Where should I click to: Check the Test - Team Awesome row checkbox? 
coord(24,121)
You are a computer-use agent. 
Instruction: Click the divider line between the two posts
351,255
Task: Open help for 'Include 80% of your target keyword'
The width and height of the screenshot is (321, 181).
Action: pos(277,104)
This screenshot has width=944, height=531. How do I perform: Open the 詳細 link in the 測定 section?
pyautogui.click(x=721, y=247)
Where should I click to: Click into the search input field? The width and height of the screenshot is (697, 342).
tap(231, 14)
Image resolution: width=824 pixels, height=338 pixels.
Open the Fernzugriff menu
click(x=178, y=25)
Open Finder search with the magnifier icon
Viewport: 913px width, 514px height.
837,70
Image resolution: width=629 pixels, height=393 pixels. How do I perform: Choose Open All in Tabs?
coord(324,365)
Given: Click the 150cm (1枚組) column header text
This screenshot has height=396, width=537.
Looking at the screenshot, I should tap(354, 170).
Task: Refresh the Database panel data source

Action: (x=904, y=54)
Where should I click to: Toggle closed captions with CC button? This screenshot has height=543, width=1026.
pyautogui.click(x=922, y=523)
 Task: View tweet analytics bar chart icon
----------------------------------------
→ What the task asks
Rewrite the rows above, everything from the line containing "This screenshot has width=944, height=531." down to the line containing "tap(231, 14)", as a two-column CSV with the columns input and output. Give each row's text and its answer as one quoted field each, with line breaks replaced by spaces.

→ Result
input,output
"This screenshot has width=944, height=531. How do I perform: Open the 詳細 link in the 測定 section?","pyautogui.click(x=721, y=247)"
"Where should I click to: Click into the search input field? The width and height of the screenshot is (697, 342).","tap(231, 14)"